EXTRACTED TEXT:
Michael John Hugg (born 11 August 1940) is a British musician who achieved fame as a founding member of the 1960s group Manfred Mann.

Biography
Hugg was born in Gosport, Hampshire in 1940. His parents condoned his jazz drumming as long as he continued his piano lessons. Pursuing a career in jazz, he met Manfred Mann while working as a musician at Butlin's Clacton, and they formed a seven-piece group. The Mann-Hugg Blues Brothers recruited Paul Jones and later Tom McGuinness. On signing with HMV Records their producer, John Burgess, changed their name to Manfred Mann.

Hugg is a competent pianist and an able vibraphone player, but his main role in Manfred Mann was as drummer. However, he recorded several vibraphone solos with the band (e.g. "I'm your Kingpin") and used the instrument to augment hits such as "Oh No Not My Baby". He was credited as co-writer of the group's early hits and contributed solo compositions throughout its life, including jazzy instrumentals ("Bare Hugg") and wistful acid-pop ("Funniest Gig", "Harry the One Man Band"). His abilities as a songwriter grew throughout the group's career, though Hugg became progressively unhappy with the band's commercial output, describing the group's single "Ha! Ha! Said the Clown", in an interview with Melody Maker as one of the five worst records he had ever heard.

He and his brother composed "Mister, You're a Better Man Than I" which was recorded by the Yardbirds in 1965. Hugg also composed the majority of the songs for the 1968 Paramount film Up the Junction. By this time Hugg was already branching out into film and television composition. After composing for Up The Junction, he wrote incidental music to a BBC Wednesday Play, and contributed to the score for the Jesús Franco film Venus in Furs in 1969, together with Manfred Mann. He co-wrote the theme music to the BBC TV comedy series Whatever Happened to the Likely Lads in 1972 (along with Ian La Frenais, one of the scriptwriters for the series), followed by the score to the 1976 feature film.

WHAT TO WORK ON:
1 - List every song title that appears in quotation marks in the Hugg biography.
2 - According to the Hugg biography, who changed the group's name to Manfred Mann?
3 - Reproduce the passage of the Hugg biography that begins at the words "He and his brother" and stops after "1976 feature film.".

DATA PROVIDED:

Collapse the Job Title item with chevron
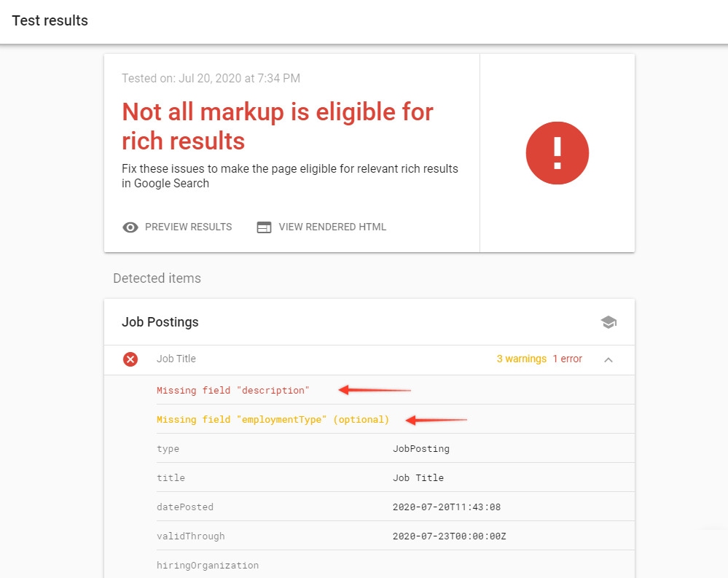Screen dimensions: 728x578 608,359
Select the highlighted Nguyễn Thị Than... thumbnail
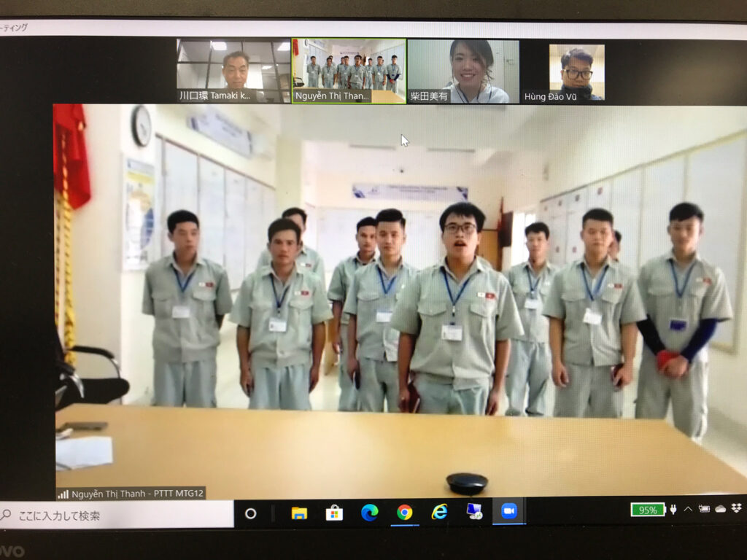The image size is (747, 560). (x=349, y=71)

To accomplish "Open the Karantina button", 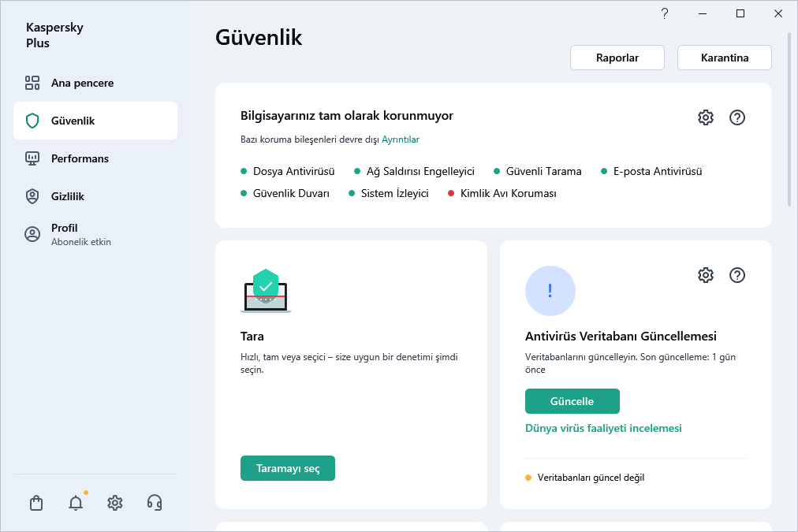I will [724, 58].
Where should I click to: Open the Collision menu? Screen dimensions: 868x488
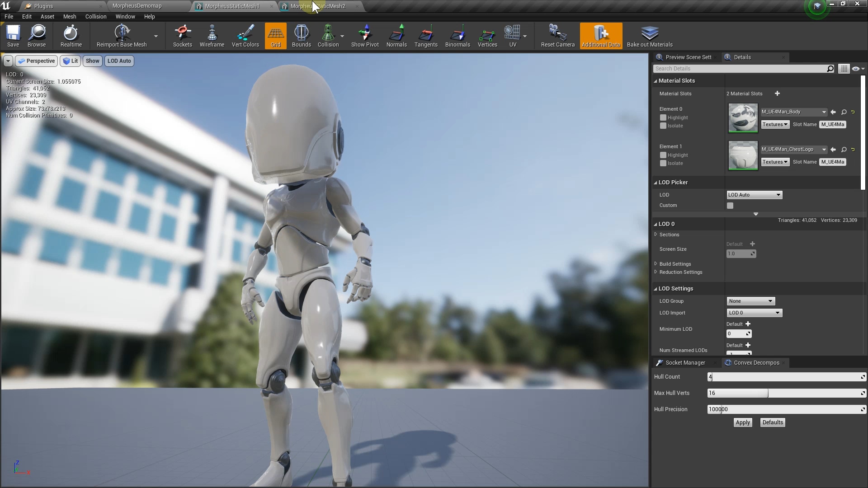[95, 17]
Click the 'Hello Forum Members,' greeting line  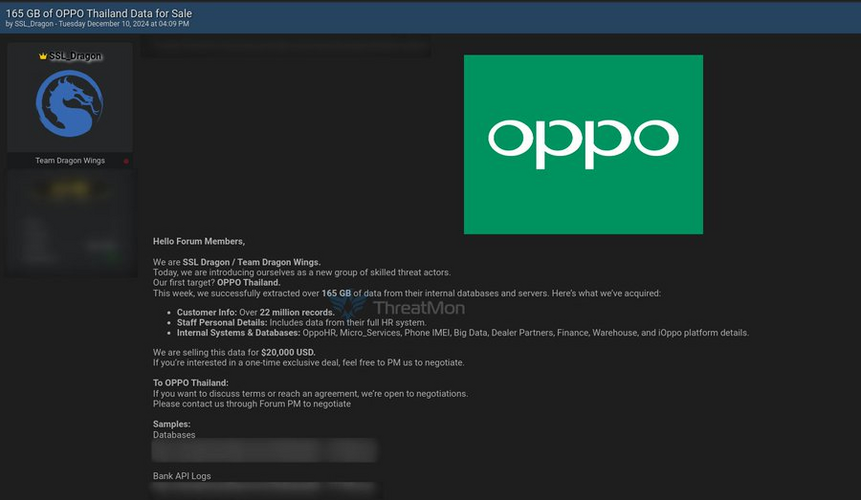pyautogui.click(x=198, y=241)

EXERCISE RESULTS:
1 -
"I'm your Kingpin"
"Oh No Not My Baby"
"Bare Hugg"
"Funniest Gig"
"Harry the One Man Band"
"Ha! Ha! Said the Clown"
"Mister, You're a Better Man Than I"

2 - Their producer at HMV Records, John Burgess.

3 -
He and his brother composed "Mister, You're a Better Man Than I" which was recorded by the Yardbirds in 1965. Hugg also composed the majority of the songs for the 1968 Paramount film Up the Junction. By this time Hugg was already branching out into film and television composition. After composing for Up The Junction, he wrote incidental music to a BBC Wednesday Play, and contributed to the score for the Jesús Franco film Venus in Furs in 1969, together with Manfred Mann. He co-wrote the theme music to the BBC TV comedy series Whatever Happened to the Likely Lads in 1972 (along with Ian La Frenais, one of the scriptwriters for the series), followed by the score to the 1976 feature film.